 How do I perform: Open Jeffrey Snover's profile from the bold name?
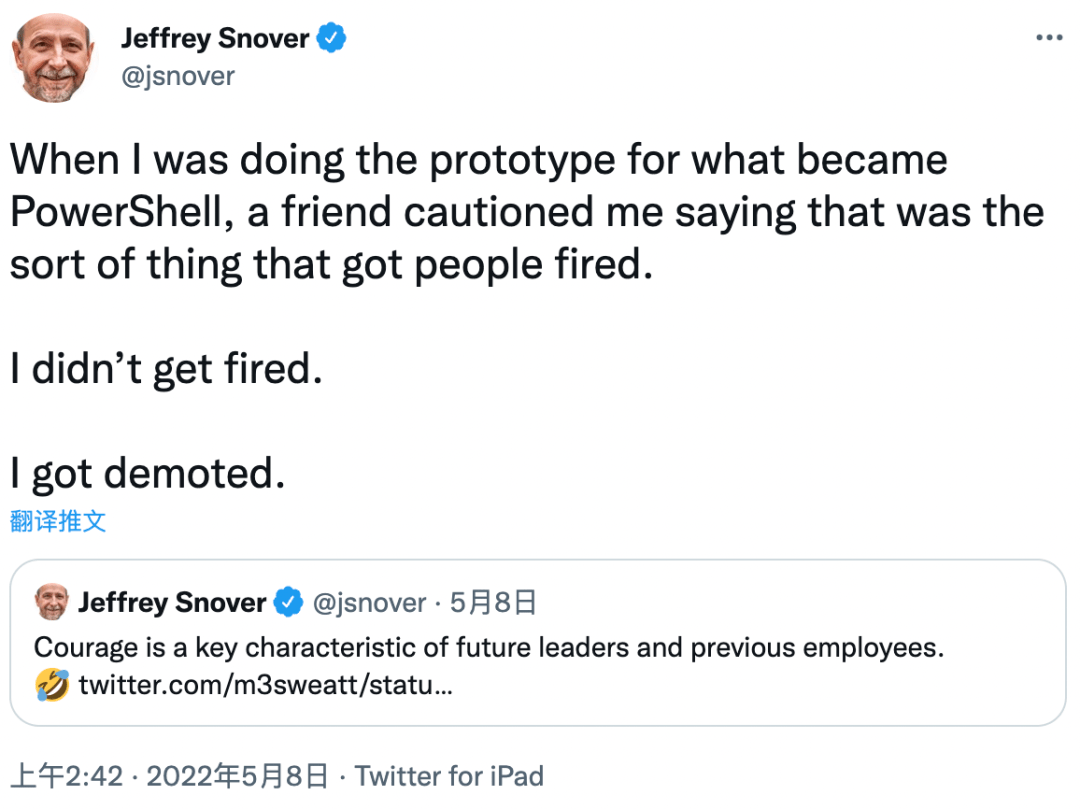(215, 39)
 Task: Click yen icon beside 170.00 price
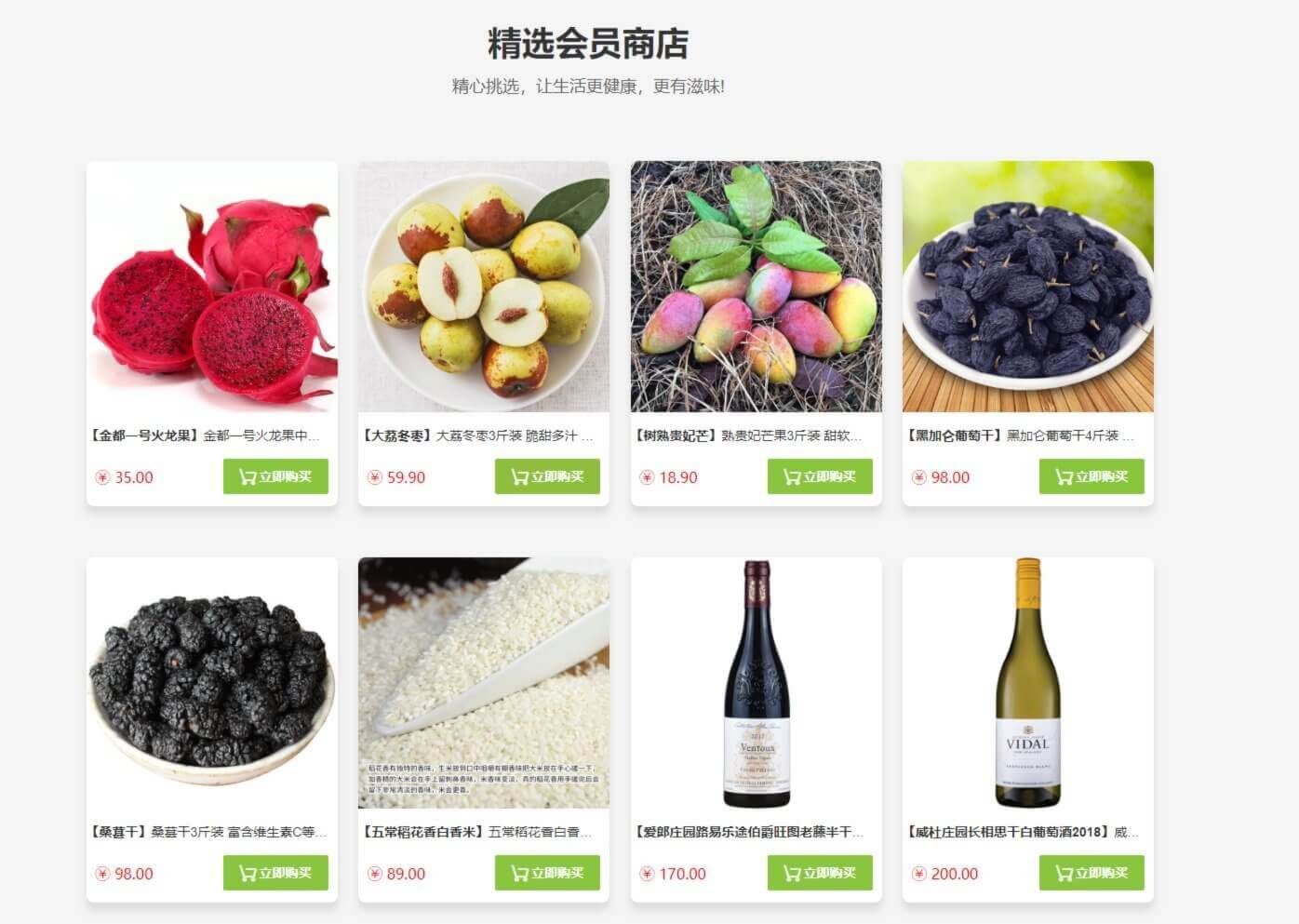(647, 874)
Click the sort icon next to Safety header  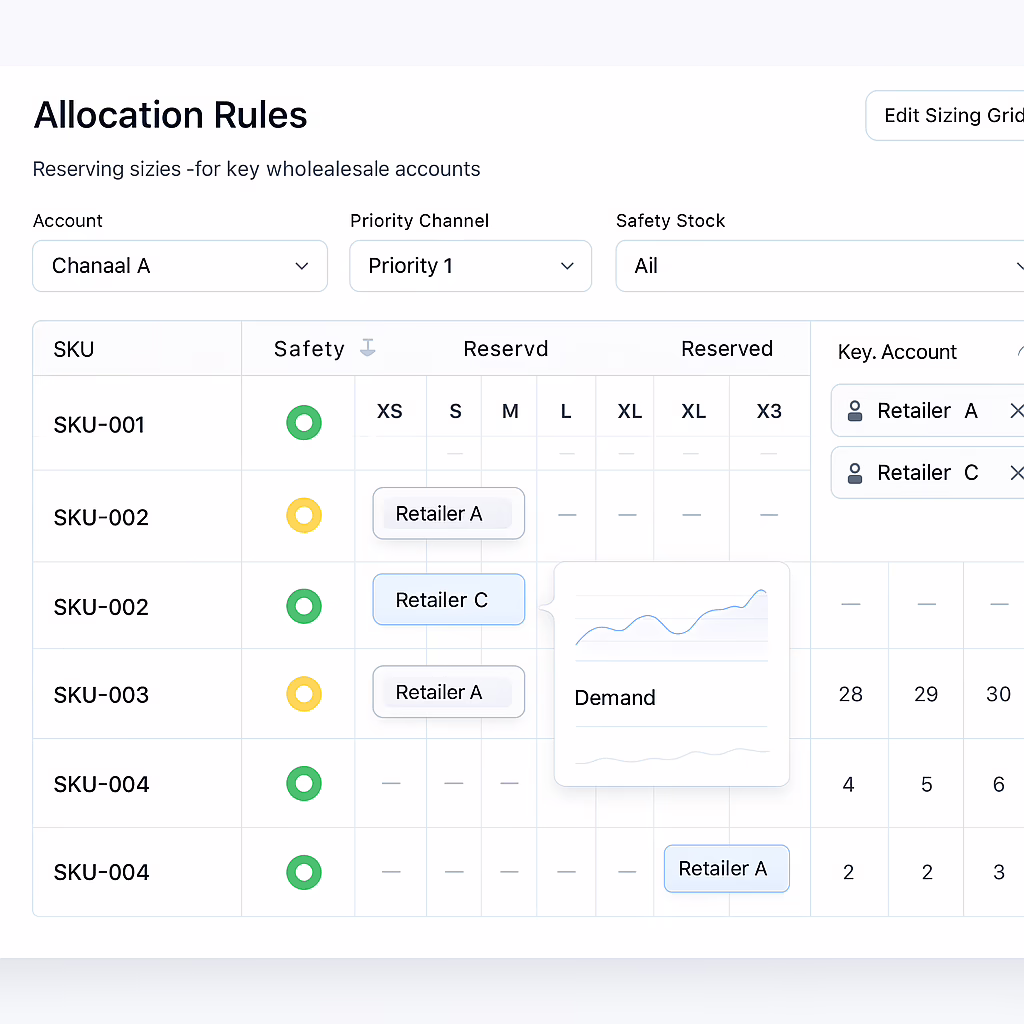(x=368, y=348)
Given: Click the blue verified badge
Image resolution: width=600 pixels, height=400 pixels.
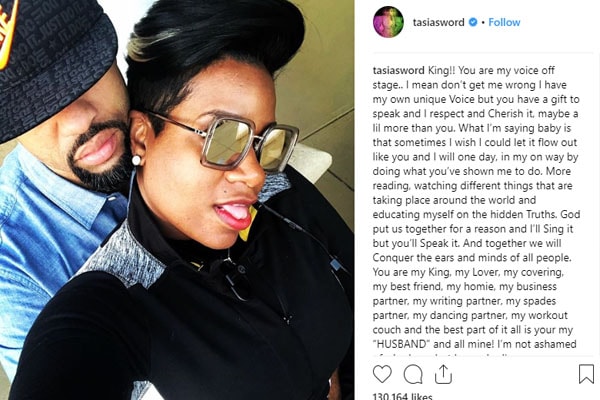Looking at the screenshot, I should click(x=473, y=22).
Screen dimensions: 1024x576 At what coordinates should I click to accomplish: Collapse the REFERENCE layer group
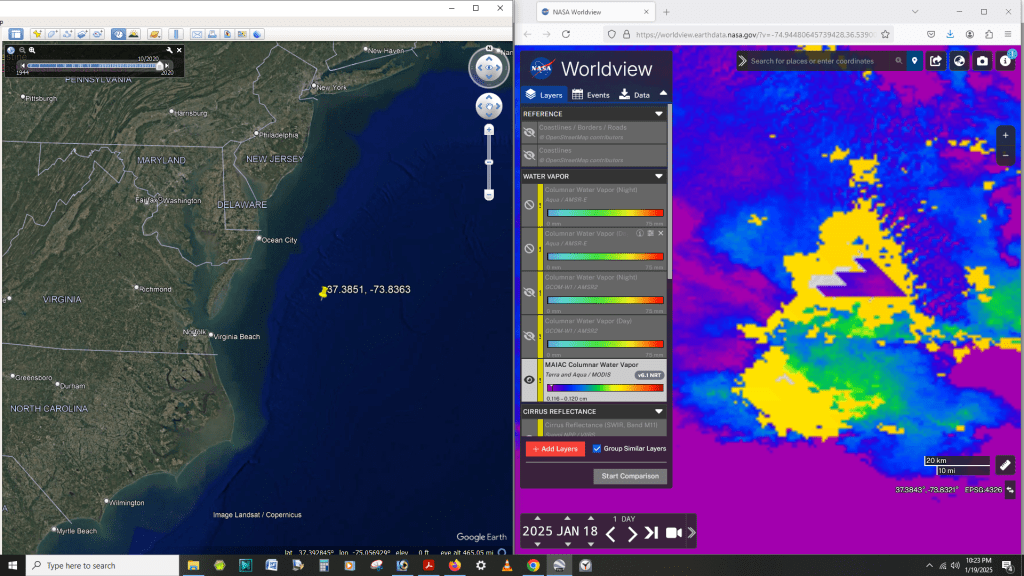(x=659, y=114)
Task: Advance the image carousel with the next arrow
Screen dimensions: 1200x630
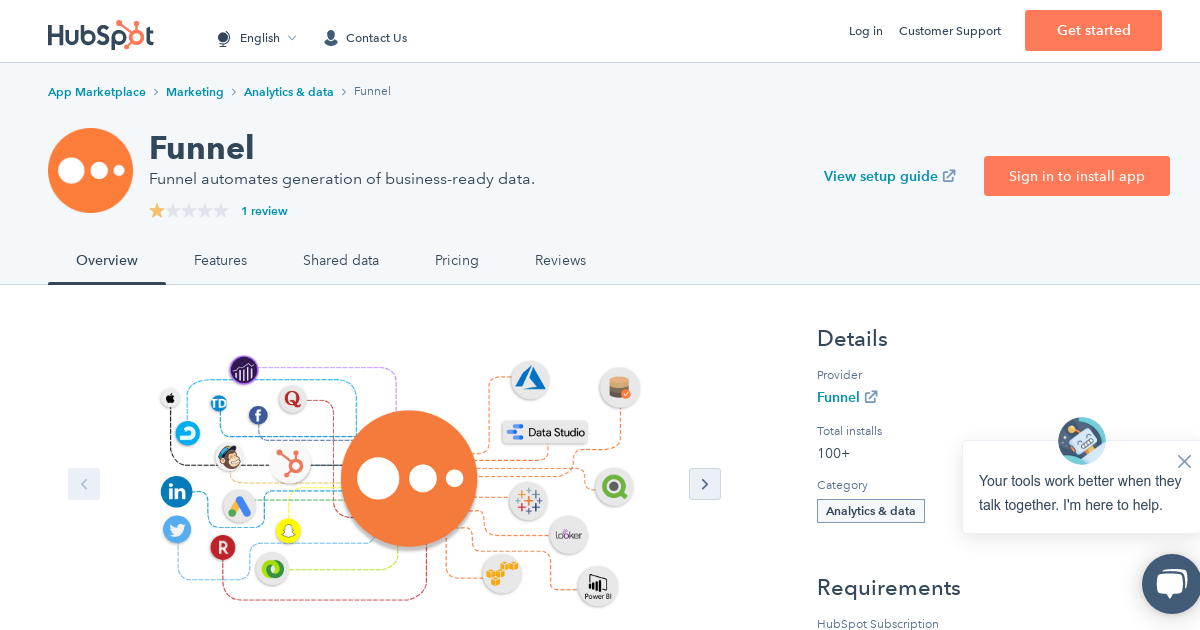Action: tap(705, 484)
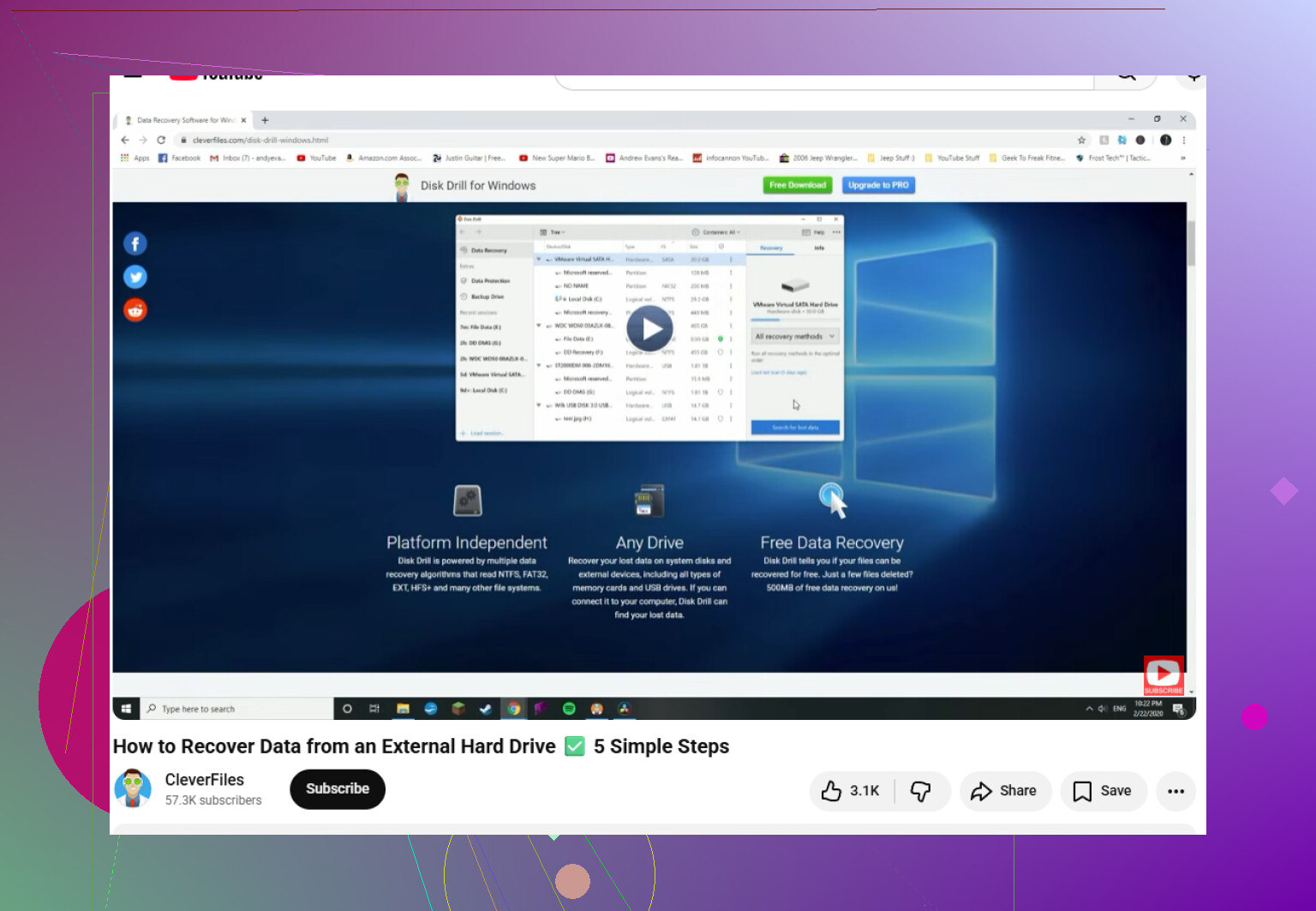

□ □ □ □

#### Work required:
In the records, the line containing "Image resolution: width=600" starts the span and the final line ends it. Output exactly that span, both ends included, with no pictures and nothing else.

#### Exercise output:
Image resolution: width=600 pixels, height=400 pixels.
Looking at the screenshot, I should click(x=473, y=22).
Screen dimensions: 1024x576 At what coordinates should I click to accomplish: Collapse the REFERENCE layer group
(x=659, y=114)
Task: Advance the image carousel with the next arrow
Screen dimensions: 1200x630
Action: tap(705, 484)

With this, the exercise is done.